Supply chain issues have affected just about every corner of the world lately, causing product shortages, manufacturing problems and oftentimes higher prices. And cars have been no exception. But what does seem a bit exceptional is that even the Indy 500's Indy Car series is dealing with supply chain effects - with hybrid engines originally slated to debut next year pushed back to 2024, and for this May at the Brickyard, a lack of excess teams causing a change in qualifying procedures. Let's take a look at both issues which seem at the very least supply chain adjacent, starting with this year's big race on Memorial Day weekend.
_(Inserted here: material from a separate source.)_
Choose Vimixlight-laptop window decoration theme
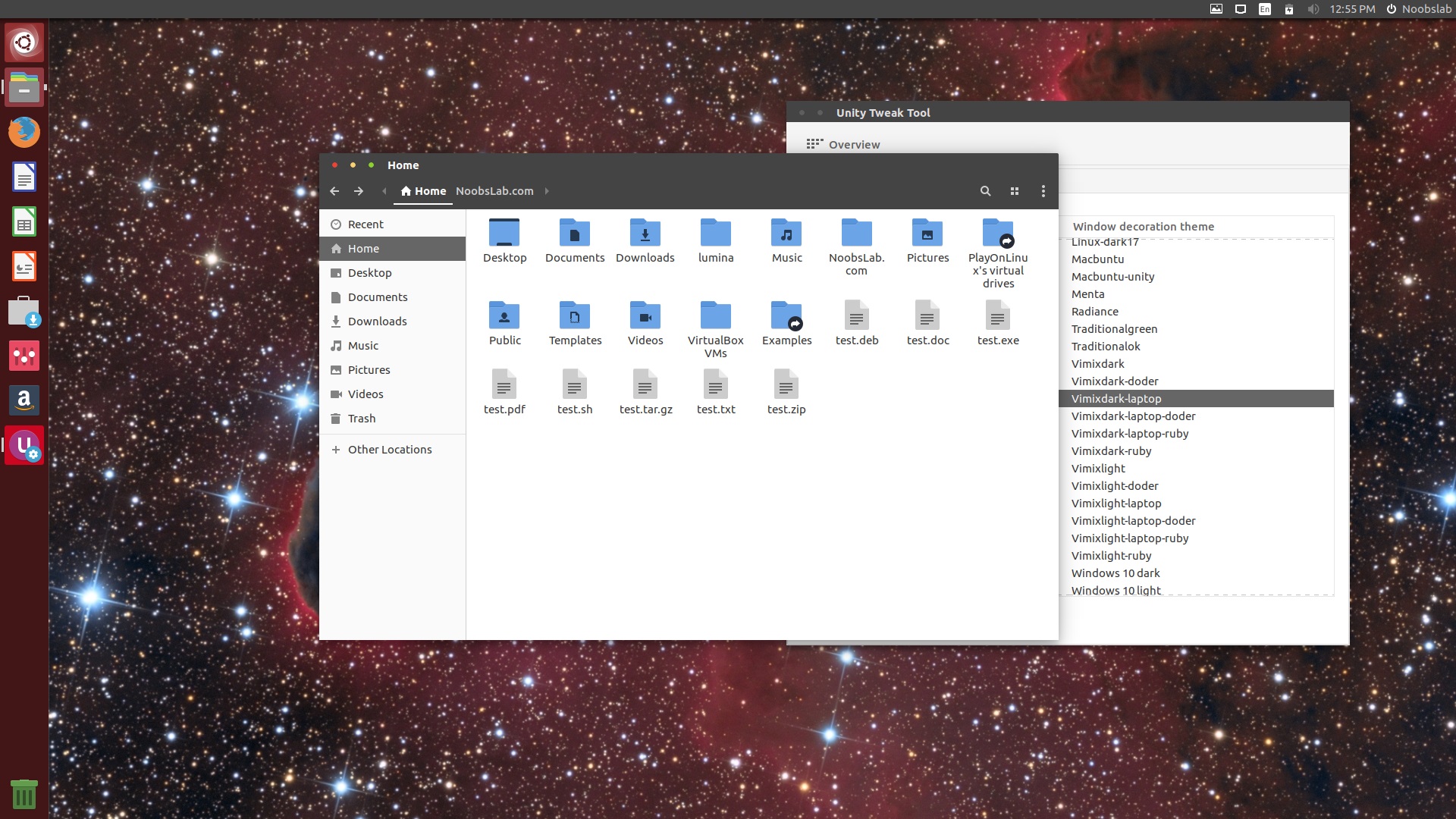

Indy 500 Bump Day Qualifying Bumped
One traditional piece of the Month of May festivities leading up to Indy 500 race day, is an event known as Bump Day. As the Indy 500 maxes out at 33 cars allowed for the race grid itself, on many occasions more cars are announced as entrants at the beginning of the month. Bump Day in its most recent form refers to the final day of qualifying which pits any cars that didn't turn in the top 30 times against each other to secure the final three spots. However, 2022's field has just 32 entrants, not even maxing out to 33, meaning no Bump Day is needed, and qualifying is simply to determine start order, and of course, pole position. Some would argue the lack of Bump Day is not a bad thing, as it means every team that's spent effort preparing to race will get to, but some fans may miss the drama. A new qualifying format will debut this year instead. While the number of entries may not be directly traceable to supply chain issues, difficulties in getting parts and higher associated costs may have led Indy Car teams on the fence to stay home.
Indy Car Hybrid Engine Debut Delayed
The debut of hybrid engines in Indy Car racing has been in the works for some time, but it will wait a bit longer. The racing series behind the Indy 500 blames supply chain issues, specifically with some key hybrid components, for a delayed introduction to the 2024 season. The new 2.4-liter, twin-turbocharged V-6 engines with hybrid technology would allow cars to reach 900 horsepower according to Indy Car, about 200 more horsepower than currently possible. And while climate impact figures are unclear at this time, a hybrid supplement should increase fuel efficiency, thus reducing consumption. The other impact of the engine switch is theoretically to have more auto manufacturers involved in Indy Car in addition to Chevrolet and Honda, the current engine providers. The delay to 2024 at this early date suggests Indy Car leadership wants to ensure all the supply chain issues are ironed out and allow enough time for teams and manufacturers (new and current) to prepare.